Working with Asia

Published: July 8, 2010

Canada faces a simple choice: open up to Asia, or be left behind.

“At the same time as Canada becomes more Asian, India and China have regained their status as world powers. They are the twin engines of global economic growth, accounting for half of all global expansion in recent years. If Canada wants to hedge against an uncertain United States, it must turn east.” – from “Asia: The Human Bridge,” Open Canada: A Global Positioning Strategy for a Networked Age

Open Canada is a thought-provoking and elegantly-presented approach to re-framing Canada’s role in the world. It is bold and original in putting Asia up front as a “game changer” in the context of a global power shift rather than treating Asia as a beckoning market opportunity and sideshow strategic priority. Praises be: Asia and North America are no longer on separate maps.

The chapter on ”Asia: The Human Bridge” draws heavily on the fertile thinking of Yuen Pau Woo and the research of his colleagues at the Asia Pacific Foundation of Canada (APFC). In the spirit of full disclosure, I should indicate that I worked closely with him in developing some of these ideas when we served as co-CEOs at the Foundation.

The splendid chart summarizing the recent findings of an APFC poll on Canadian attitudes toward Asia reveals that Canadians sense the power shift even as they are anxious and ambivalent about its economic, social, and environmental implications. Curiously, they feel affected by Asia but not part of an Asia Pacific region.

This chapter of Open Canada makes a powerful case that trade, investment, and human flows are the main drivers of the Canada-Asia relationship. “Open” is the operative word in generating more opportunities for Asian business and investment in Vancouver in particular. The big idea in the chapter is opening trans-national human flows through negotiations with China not just on thorny consular matters, but the bigger possibility of dual citizenship. This is a creative and even courageous ambition in a context of headlines about Chinese espionage [if it's up, link to Dermod Travis's new article on The Mark] and the dark side of more openness.

An implicit assumption throughout is a narrow conception of what government could and should do. Government’s functions are described largely as identifying opportunities, creating regulations, and negotiating international agreements, that facilitate the transactions of non-governmental actors in business, education, and across society. It is telling that almost none of the prescriptions involve additional expenditures or an ambitious agenda for federal government leadership.

This resonates with Conservative ideology but is not enough for a seat at the Asia Pacific table. To take one example, if higher educational exchanges with India are a high priority, how can even energized Canadian universities compete in a very competitive market without the kind of resources and leadership that are being provided by our OECD counterparts?

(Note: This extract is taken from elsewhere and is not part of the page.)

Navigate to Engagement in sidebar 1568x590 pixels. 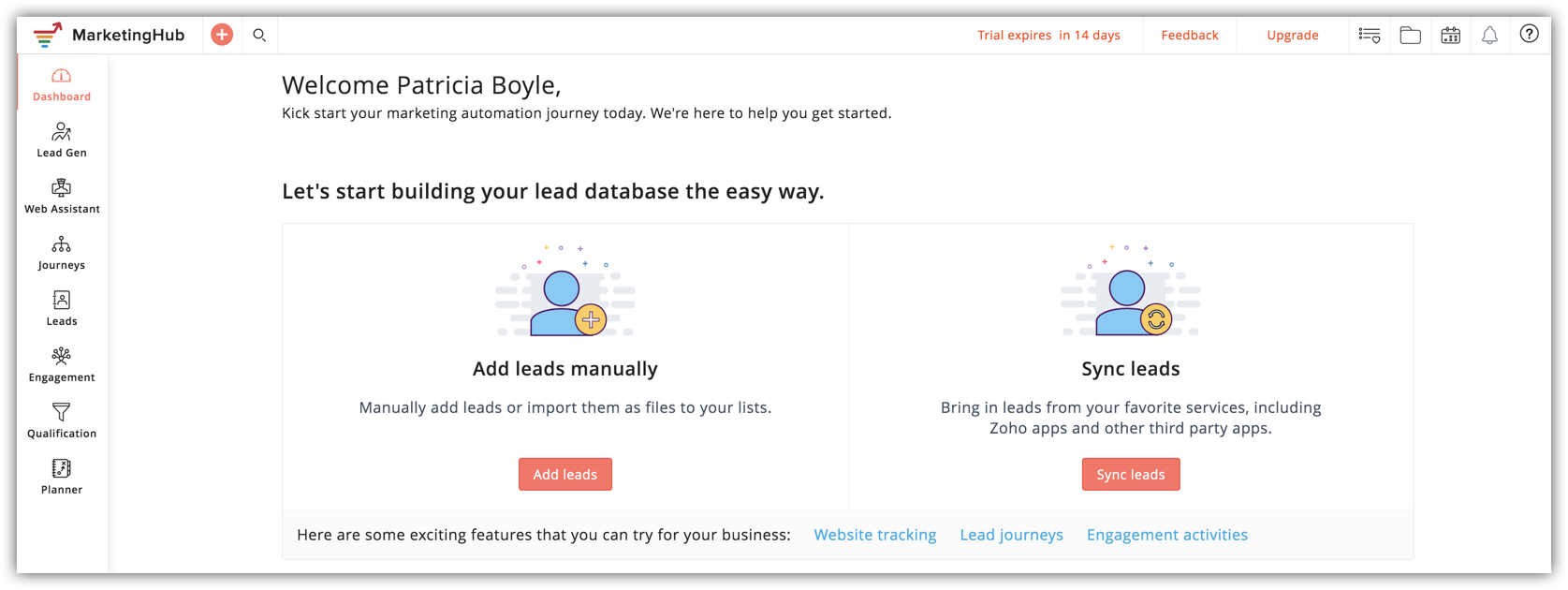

On a related note, Asian security issues and Asia’s emerging institutional architecture do not make it on to the agenda of the report. This is unfortunate because engagement with them is essential to the Asia Pacific identity needed to complement trans-Pacific interactions.

Finally, there is a subtle but important tension between the narrative of power shift and the recommendations for re-framing a human rights dialogue with China. The recommendations for an approach that favours patient, persistent and comprehensive engagement rather than rhetorical exhortation and public condemnation are a commendable antidote to the values fundamentalism of the first phase of the Harper government’s approach to China.

Canadians seemed hardwired to feel that our enduing task is to bring China into line with universal norms, values and institutions. In an era of multipolarity and rising Chinese power, this mission is facing a profound challenge. We need to start looking beyond applying universal values to finding and promoting shared ones.

Get ready: China is not just a game changer, it is likely to be a rule changer as well.